===== DATA FOR THIS TASK

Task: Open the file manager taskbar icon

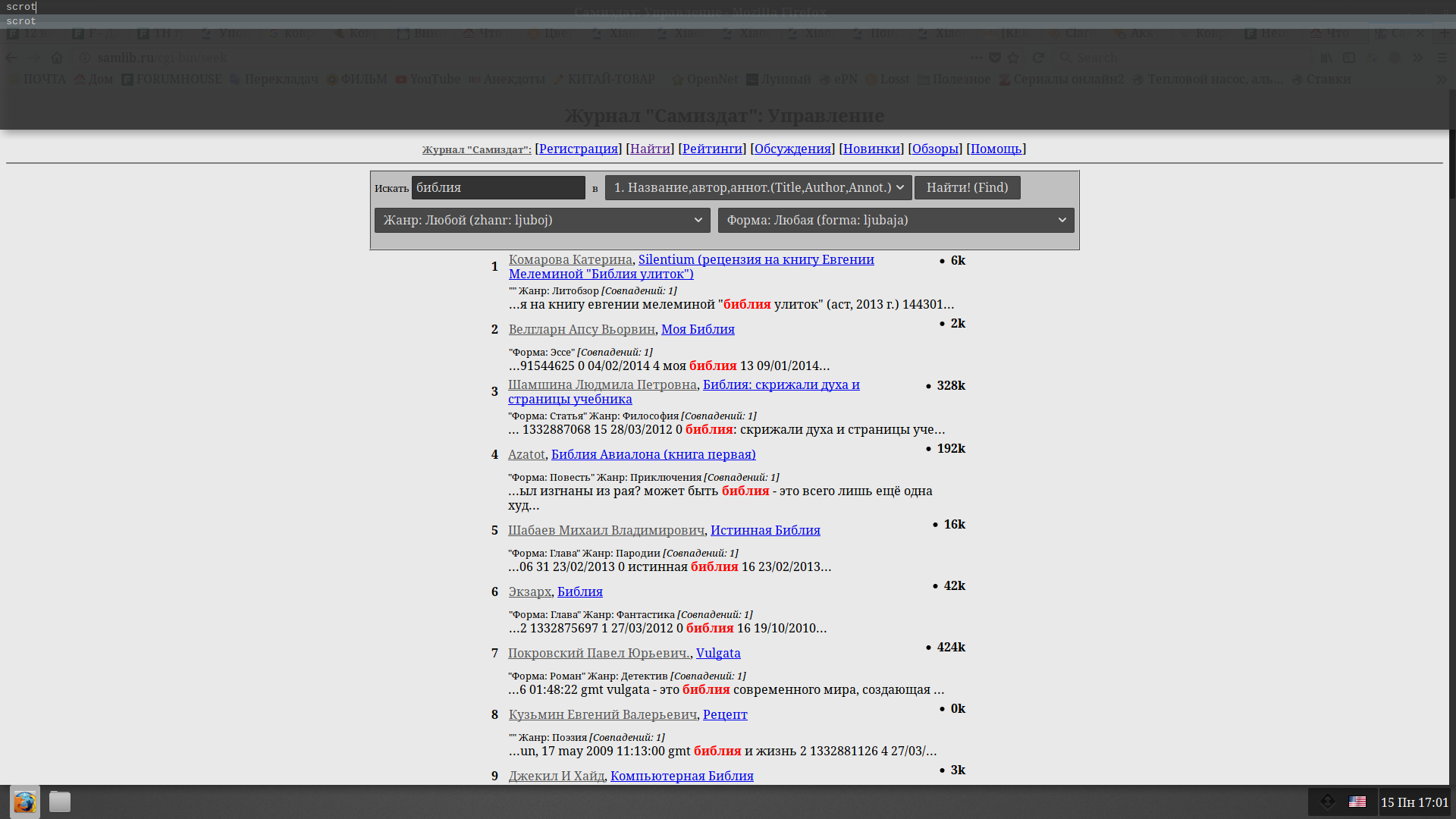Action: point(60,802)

==========
===== DATA FOR THIS TASK

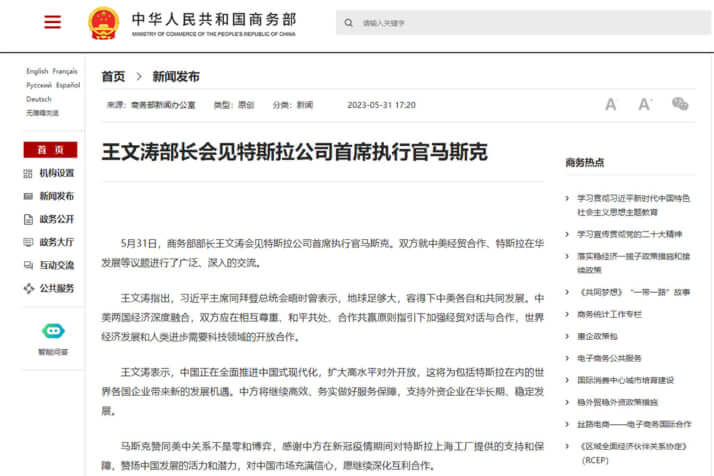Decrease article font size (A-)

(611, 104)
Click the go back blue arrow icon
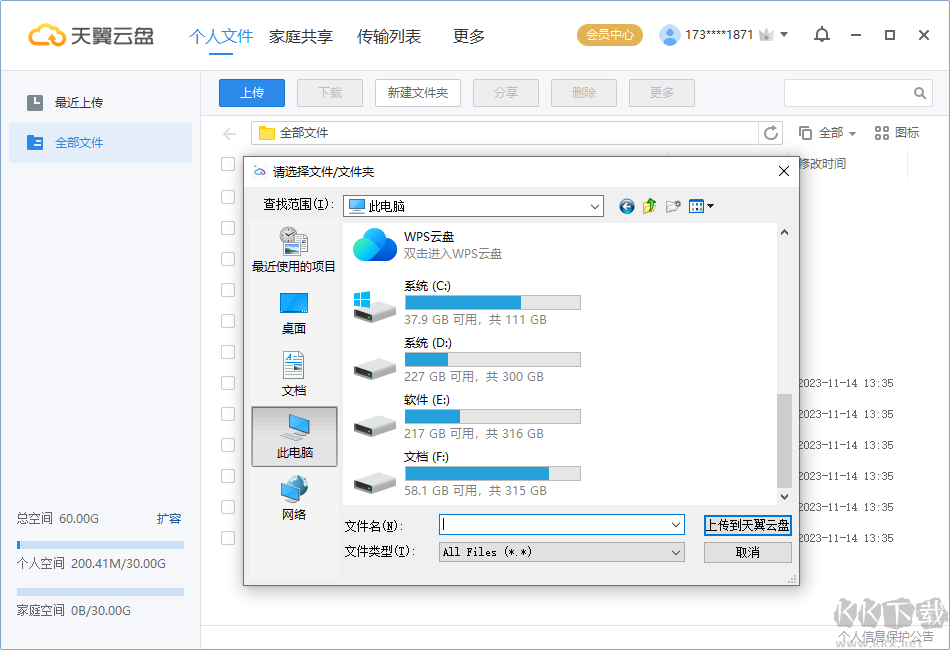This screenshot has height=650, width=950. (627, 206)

==========
===== DATA FOR THIS TASK

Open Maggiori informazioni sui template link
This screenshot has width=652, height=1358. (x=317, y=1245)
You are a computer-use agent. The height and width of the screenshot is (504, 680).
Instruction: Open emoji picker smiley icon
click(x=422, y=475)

==========

[WHAT TO PRODUCE] Return the lines of the items above exactly as they appear, starting at the line that contains "You are a computer-use" and ending at the line that contains "click(x=422, y=475)".

[REPLY]
You are a computer-use agent. The height and width of the screenshot is (504, 680).
Instruction: Open emoji picker smiley icon
click(x=422, y=475)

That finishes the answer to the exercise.